“Le misure previste dal Ministero per aiutare le aziende del comparto vitivinicolo non sono adeguate alle necessità dei produttori piemontesi. Malgrado le ripetute segnalazioni di Confagricoltura Piemonte e l’intervento della Regione, il piano nazionale ad oggi non risponde a quanto da noi richiesto. Occorre rimodularlo tenendo conto delle specifiche necessità dei vari territori regionali, delle Doc e delle loro rese.

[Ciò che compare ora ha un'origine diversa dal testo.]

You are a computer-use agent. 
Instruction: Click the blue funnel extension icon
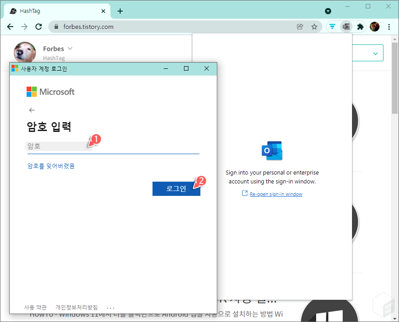pos(332,27)
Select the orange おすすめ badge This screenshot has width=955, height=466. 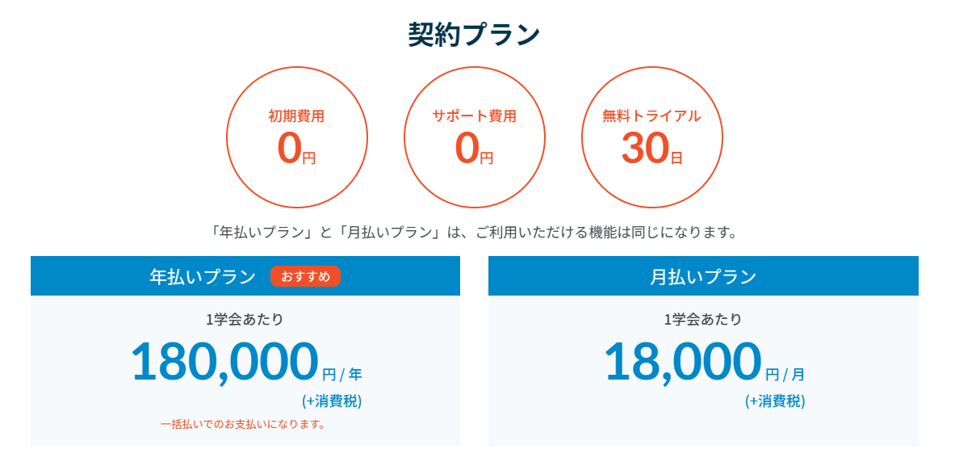click(x=306, y=276)
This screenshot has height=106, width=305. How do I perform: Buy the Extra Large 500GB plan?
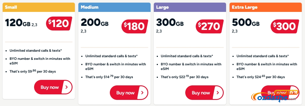280,93
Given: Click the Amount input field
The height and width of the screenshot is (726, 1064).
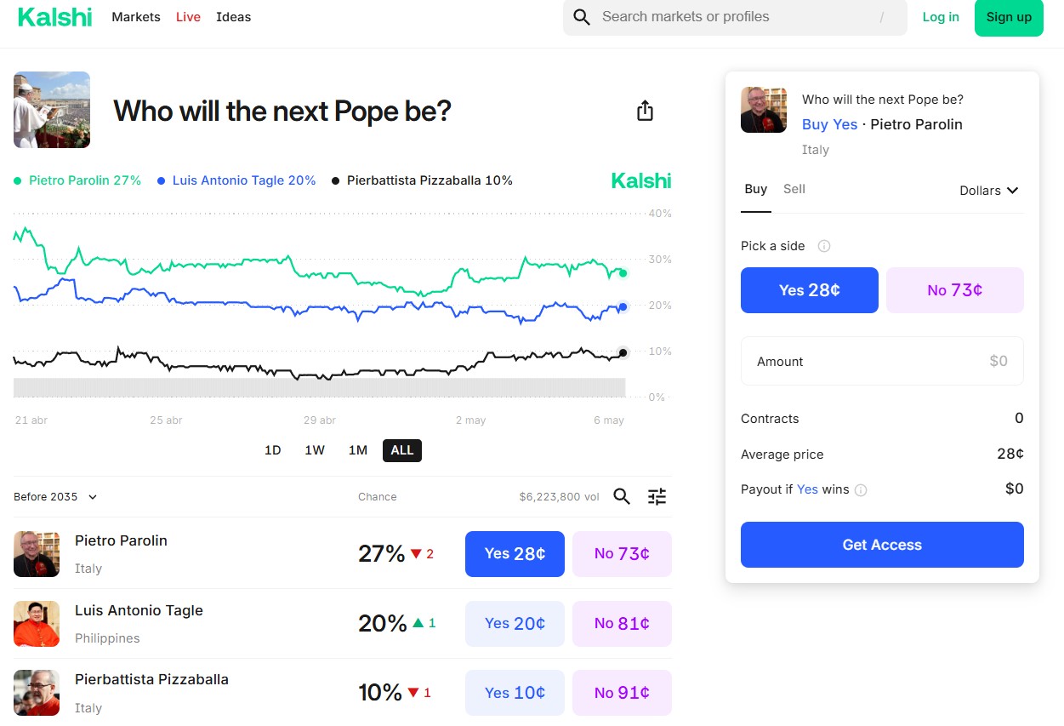Looking at the screenshot, I should click(x=882, y=361).
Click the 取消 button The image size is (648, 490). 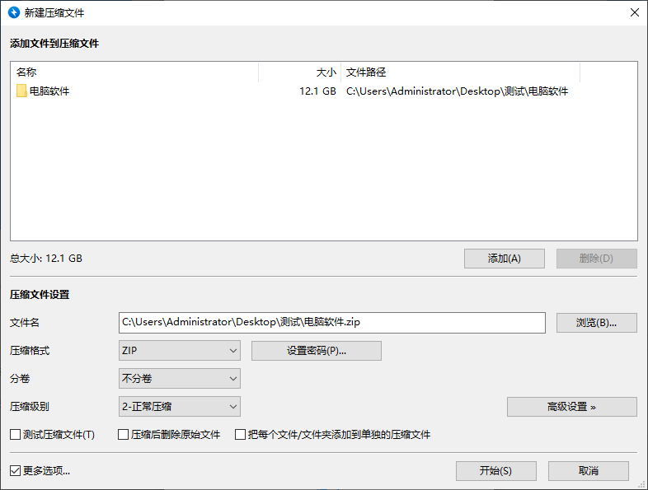[588, 471]
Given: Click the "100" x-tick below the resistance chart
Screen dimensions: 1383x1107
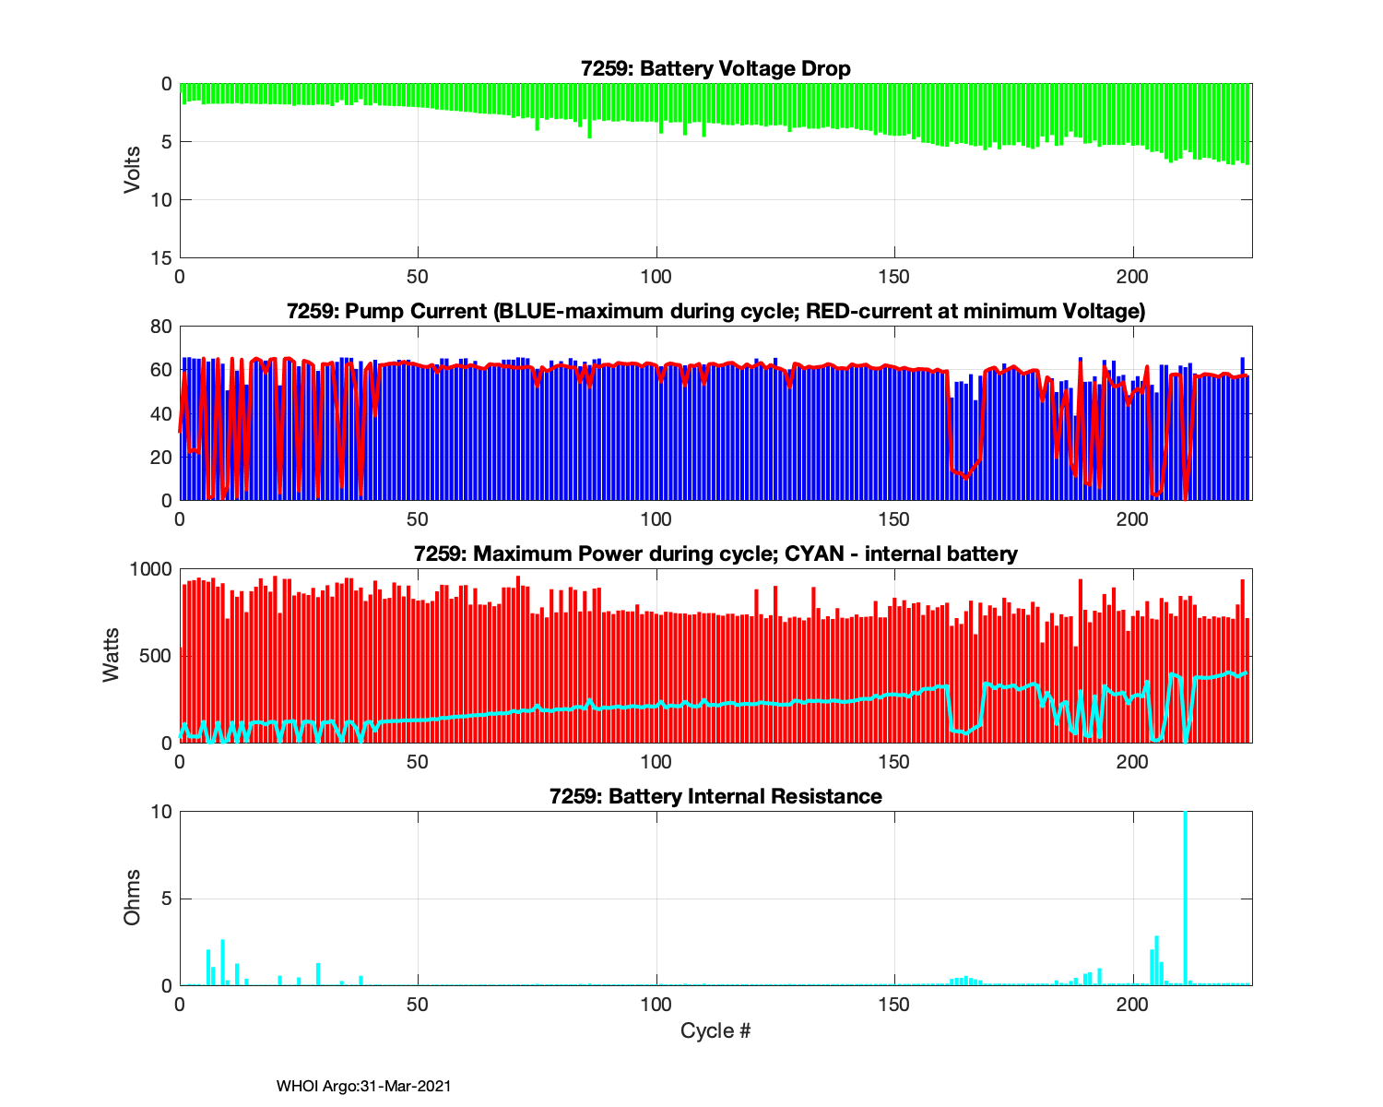Looking at the screenshot, I should coord(656,1004).
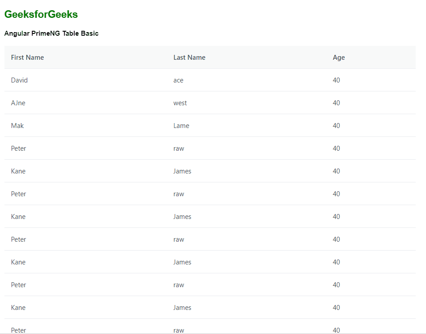Screen dimensions: 426x334
Task: Click the Angular PrimeNG Table Basic subtitle
Action: point(51,33)
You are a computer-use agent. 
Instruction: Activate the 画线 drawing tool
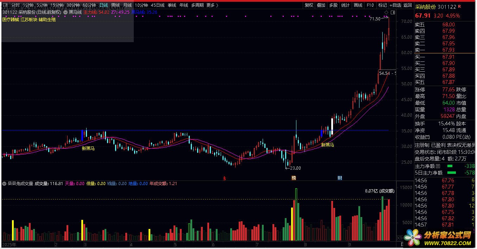[x=358, y=5]
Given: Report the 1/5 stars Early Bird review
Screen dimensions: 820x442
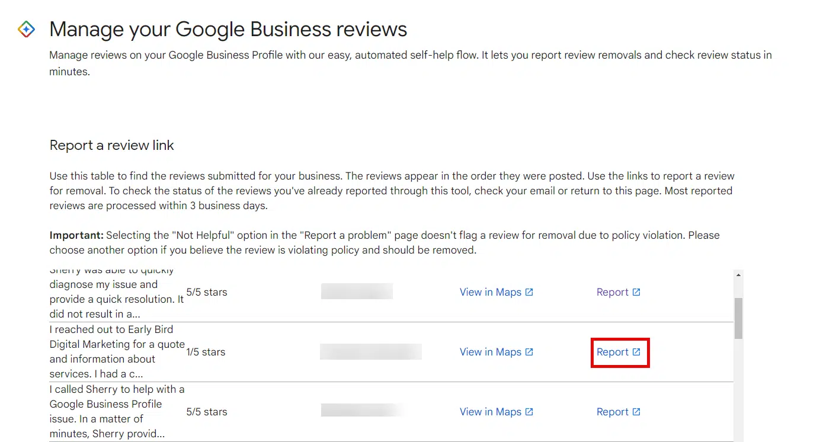Looking at the screenshot, I should [x=613, y=352].

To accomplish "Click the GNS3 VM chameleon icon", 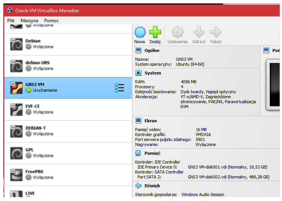I will point(16,88).
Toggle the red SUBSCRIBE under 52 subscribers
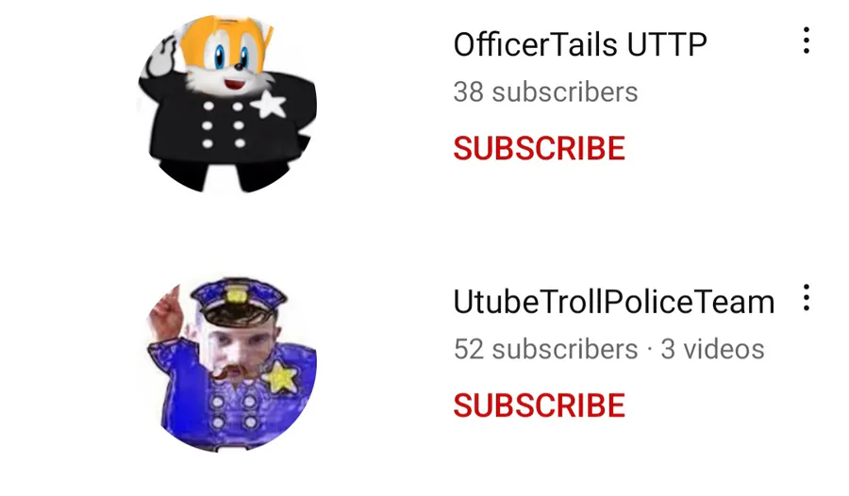Viewport: 849px width, 496px height. click(x=540, y=405)
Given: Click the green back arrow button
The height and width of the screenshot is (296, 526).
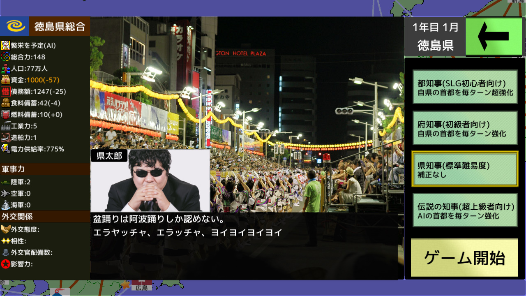Looking at the screenshot, I should [x=494, y=37].
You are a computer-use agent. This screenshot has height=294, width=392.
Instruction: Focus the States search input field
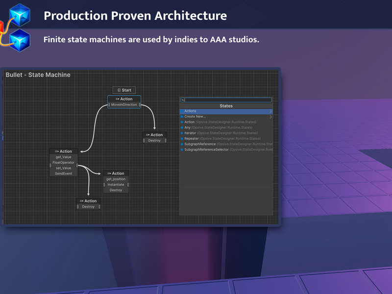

Inoltre, per la viticoltura piemontese diventa difficile diminuire la resa sull’intera superficie aziendale, richiederemo quindi l’applicazione per singola Doc”. È il commento di Roberto Abellonio, direttore di Confagricoltura Cuneo, sugli interventi previsti dal Ministero per la diminuzione della produzione in vista della prossima vendemmia (resa selettiva) e della distillazione di emergenza per Covid-19. Temi dibattuti qualche giorno fa anche in videoconferenza al tavolo agricolo regionale, svoltosi alla presenza dell’assessore all’Agricoltura Marco Protopapa a cui è intervenuto il direttore Abellonio.
Nel corso del tavolo agricolo, la Regione ha confermato le indicazioni già fornite nel corso della precedente riunione per quanto riguarda la distillazione di emergenza: con uno stanziamento regionale di 4 milioni di euro verranno avviati alla distillazione circa 60.000 ettolitri di vino delle tipologie Acqui docg, Monferrato doc e Piemonte doc. Le domande per l’avvio del prodotto in distilleria, dopo l’approvazione del bando che dovrebbe avvenire già in settimana, potranno essere presentate entro il 15 luglio. Per quanto riguarda la resa selettiva, invece, il provvedimento emanato a livello nazionale contiene alcuni aspetti che non convincono, in particolare per ciò che attiene alla resa media degli ultimi cinque anni (metodo di definizione) e per la modalità di presentazione delle domande.
“Continueremo a chiedere alle istituzioni un maggior sostegno per il vitivinicolo, comparto che rappresenta una delle eccellenze del made in Italy, non soltanto per il primato mondiale dei volumi produttivi, ma soprattutto per il significato che tutto ciò rappresenta in termini economici, occupazionali, culturali e paesaggistici – conclude Abellonio –. Il tracollo del settore comporterebbe gravi ripercussioni non solo nell’ambito della produzione primaria, ma anche sotto l’aspetto turistico e della ristorazione”.